医者と看護師が俗物的な話をし始めたが、しかしだから効果は5日間なのだ。妖精王の力は、人間社会に悪影響を及ぼす場合もあるのでなるべく悪用できないようにユストゥスもきちんと考えていた。



「見えてきました。村の入り口です」



先頭に立つ騎士が言う。間もなくアーヘンだ。



村の入り口に立った一同は、内部を見て驚いていた。付近にはまず、宿や料理店があるので普段ならそれなりに人が行き交う場所だ。しかし、皆が病で臥せっているのか、まったく人通りがない。



「村長のところへ行こう」



辺境伯が言うと、見張りに騎士が2人残り、皆が続いた。

妖精王は、近くに妖精がいるのでそこに顔を出すと言ってエルメンヒルデといったん別れた。







「ありがとうございます辺境伯。薬草があればまだ助かるものがいます……」


「ああ。活用してくれ。それで、感染者はどうなっている?」


「それが……」



村長の邸宅で話を聞くと、軽症者は家にこもっているが、重症者は村からさらに森の奥まで入ったところにある洞窟にいるという。

村での感染拡大がおさまらないことから苛立った村人が重篤な症状があるものたちを村から追い出し隔離してしまったのだ。

もちろん、そんな非人道的なことは許されないと村長は止めたが、その一派が力を持っているため現在もその状況が続いているというのだ。



「すぐに向かいましょう」


「エルメンヒルデ嬢。ユストゥス様は重篤化した患者も救えるのか?」


「ええ、どんな病も、自然界のものなら癒せると、そうおっしゃっていました」


「そうか。では急ぎ患者の元へ」



デューレン辺境伯がすぐに出ようとすると、村長に引き止められる。もう夜になるので、森の中を移動するのは危ないという。騎士や護衛は何とかなるとしても、そもそもそのような訓練を受けていないエルメンヒルデや医師たちには過酷だろう。

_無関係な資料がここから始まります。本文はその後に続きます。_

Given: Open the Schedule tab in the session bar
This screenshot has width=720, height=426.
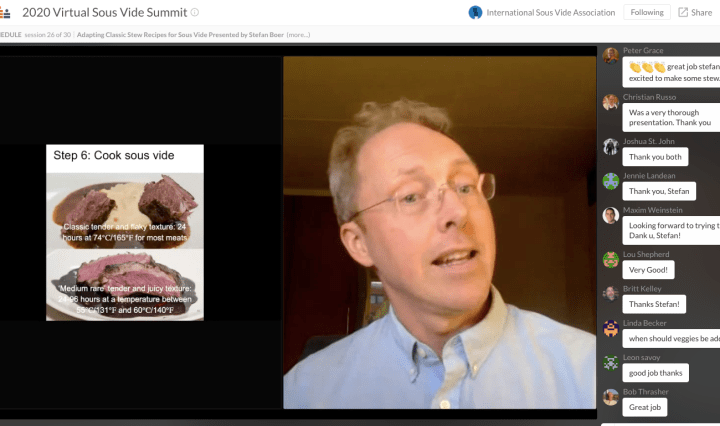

護衛たちも騎士たちも、それに同意したので、一晩休んで朝日が登ったら出発することになった。



「洞窟に隔離するなど、非道です」


「そうね、グレータ」



拳を握りしめているグレータの手をそっと取って、エルメンヒルデが言う。



「でも病が広がらないためにはいい策なんじゃない?」


「重症者だけでしょ? 意味なくない?」


「ああ、そっか。感染者全員閉じ込めなきゃ意味ないね」



ハイノは隔離も有り派のようだったが、イーナがその脆弱性を指摘すると、完璧にやらなければ意味がないと納得するハイノ。



「それでも、潜伏期間があるから結局は病を封じたことになるかどうか、目に見えてわかるものではないわね」


「ですよねえ。あ、それより温泉どうします?」



エルメンヒルデがさらにそれに言葉を重ねると、もう話は終わりとばかりにヴィリがちゃちゃを入れる。



「せっかくだから入るけど、あなたとは入らないわよ」


「えー」


「えー、じゃないわ。なぜ一緒に入れると思っているの??」



小首を傾げてみせるエルメンヒルデ。入浴中の護衛といっても、グレータもいるしイーナだっていいのだから、あえてヴィリとは入らない。当たり前だ。



「そうだぞ、何言ってんだヴィリ。お嬢様は女だぞ? 男のお前と風呂入るわけないだろう」


「いやそういうことじゃねえよ筋肉……」



当たり前のことを当たり前のように言うディルク。それに呆れるヴィリだったが、いい加減もうヴィリ自体が呆れられている。ほら、グレータがすごい目で見ている。



「ディルク、ヴィリを連れて行って」


「おう、俺の筋肉を思う存分見せてやろう。裸の付き合いってやつだな!」


「え、いや、」


「行くぞヴィリ」


「いや俺は、」


「いってらー」



皆に見送られ、引きずられていくヴィリ。悪ふざけの代償は、きっと温泉でディルクの筋肉祭りだろう。



「賑やかでいいね」


「バルト様」


「じゃあ、エルメンヒルデ嬢は私と入ろうか」


「「「?!」」」



バルトロメウスがヴィリの悪ノリにのっかって言うと、グレータとハイノとバルトロメウスの護衛がすごい反応を見せた。



「失礼ですが、隣国の王子といえど、エルメンヒルデ様に害をなす存在とあれば容赦しません」


「なかなかいい度胸だね王子」


「バルトロメウス様! いくらなんでも隣国の王子妃に手を出すなど国家間で大問題になります!!」


「いやいやいやいや冗談だ。悪かった、謝るから」



凄い勢いで剣に手をかけたグレータと、ザッと懐から出した魔道銃を構えたハイノと、一応その攻撃から主人を守れる位置に立った護衛に、さすがに悪ふざけが過ぎたかと慌てて謝るバルトロメウスだった。







一方その頃、妖精王は、アーヘン村近くの妖精の棲家を覗きに来ていた。

澄んだ池のほとりに大木があり、その木に守られるように妖精たちの家が並んでいる。



「妖精王ー」


「妖精王だ!」


「妖精王来た」


「ああ、来たよ。久しいね」



妖精王に気づいて妖精が集まってくる。


妖精王が、皆に異常がないか、快適に過ごせているか聞くと、妖精たちはしょんぼりして答えた。



「病気ー」


「人間の病気!」


「村人元気ない」



最寄りのアーヘン村の人々が病にかかったため、元気ないのが悲しい様子だった。



「そうか……」


「妖精王ー、村人元気にしてー」


「助けて!」


「人間の笑顔好き」



妖精たちは、妖精王の周りをぱたぱた飛び回り訴えかけている。



「私はとても美しい娘に頼まれて村人を助けに来たんだ。お前たちもおいで。力を貸してくれ」


「行くー」


「力貸す!」


「人間治す」



妖精は、人前には現れることがほとんどないが、人間のことが好きな場合が多い。

この妖精たちも、人間が好きで村人を覗き見ていたようだ。

妖精たちは、妖精王の力になれば人間が元気になるなら、と喜んでついていくことにした。